The privacy advocacy group Noyb has filed six complaints against major Chinese tech companies—TikTok, AliExpress, SHEIN, Temu, WeChat, and Xiaomi—alleging they have unlawfully transferred European users’ data to China in violation of the European Union’s General Data Protection Regulation (GDPR). Noyb, founded by Austrian privacy activist Max Schrems, focuses on defending user privacy through legal action, particularly addressing issues like unauthorized data transfers, surveillance, and online tracking. The complaints were filed with data protection authorities (DPAs) in multiple European countries, including Greece, Italy, Belgium, the Netherlands, and Austria, on behalf of users in these regions.
The non-profit organization argues that China, an authoritarian state, does not offer the same level of data protection as the EU. It emphasizes that Chinese companies fail to meet the stringent requirements for data transfers outside the EU as outlined by GDPR, particularly Articles 44 and 46, which focus on ensuring safeguards for such transfers. Noyb points out that China aggressively collects and processes personal data without proper oversight, which puts European citizens’ privacy at risk. Additionally, it stresses that Chinese companies are compelled to comply with data access requests from the Chinese government without proper justification.
Noyb’s complaints specifically accuse these companies of violating GDPR provisions
Complaints specifically accuse these companies of violating GDPR provisions related to the transfer of personal data across borders. Xiaomi, for instance, has publicly admitted that Chinese authorities can request unlimited access to personal data, further highlighting the lack of protection. The group also claims that European users’ data access requests have been ignored, violating GDPR’s Article 15, which grants users the right to know what data is being collected and its intended use. The complaints call for immediate suspension of data transfers to China and for these companies to align their practices with GDPR standards.

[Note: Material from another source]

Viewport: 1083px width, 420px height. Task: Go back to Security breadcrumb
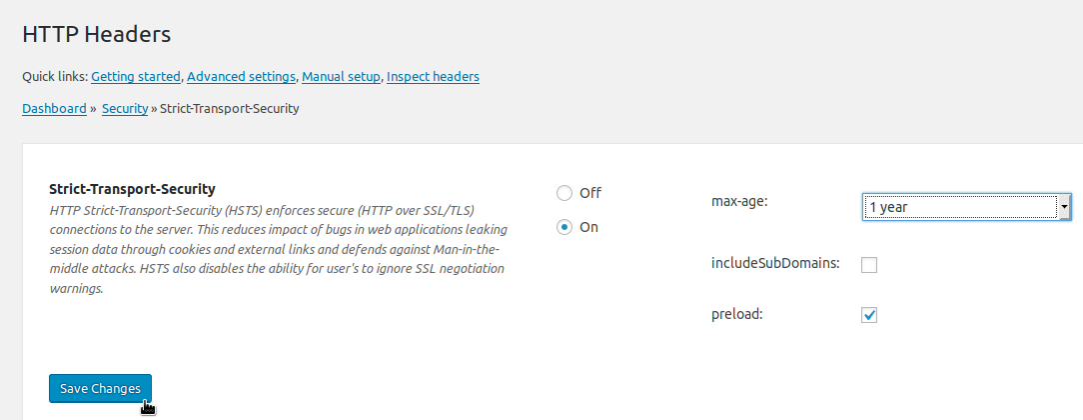tap(125, 108)
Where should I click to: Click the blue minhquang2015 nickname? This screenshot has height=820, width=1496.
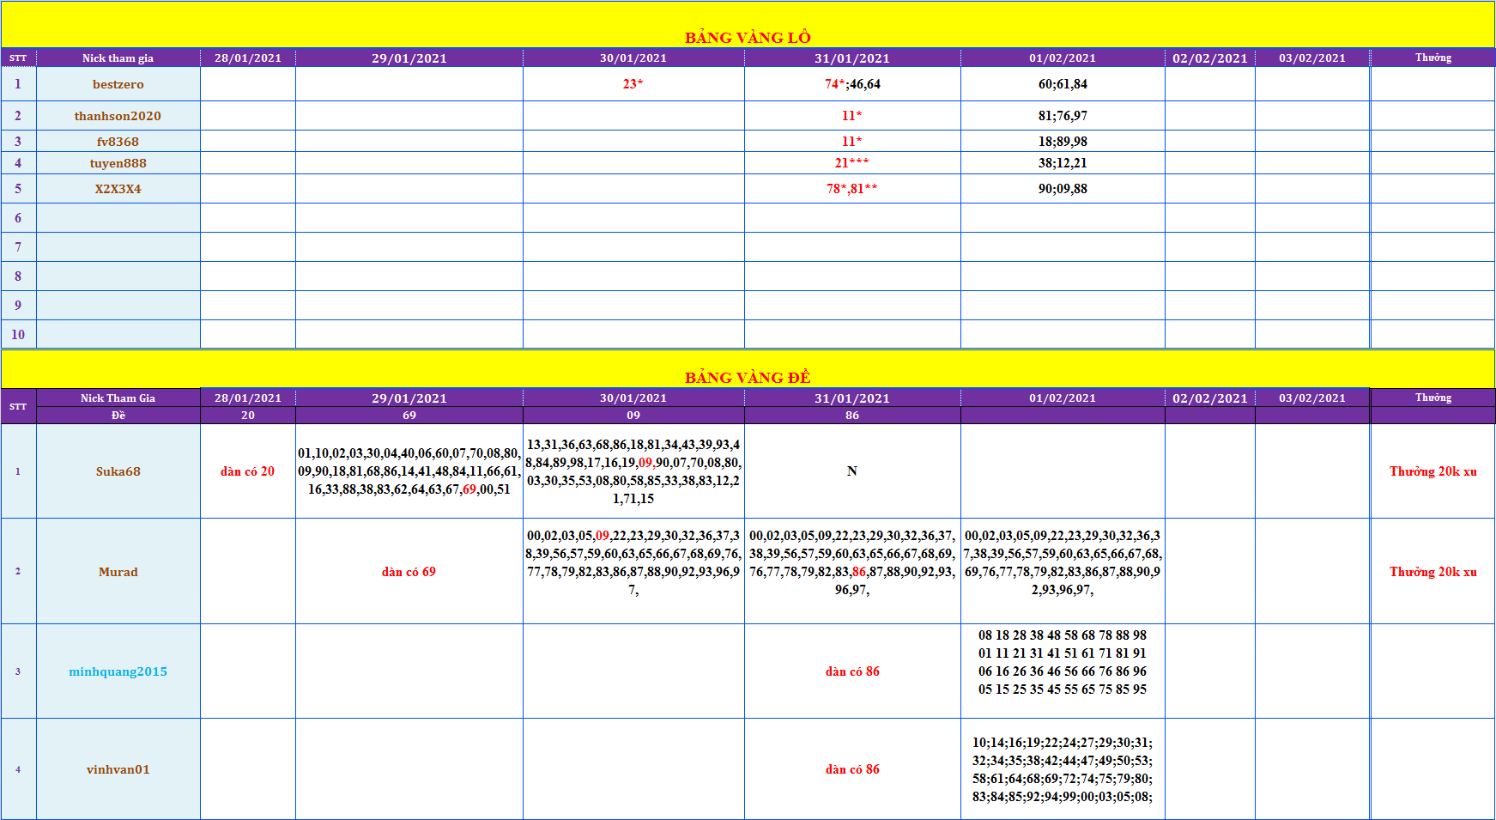118,671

If the data protection authorities find evidence of GDPR violations, the companies could face substantial fines, up to 4% of their global annual revenue. For Xiaomi and Temu, these fines could potentially reach billions of dollars, with Xiaomi facing up to $1.75 billion and Temu up to $1.35 billion. Noyb’s legal actions underline the ongoing concern over how Chinese tech companies handle personal data and the potential risks posed to European users’ privacy and security.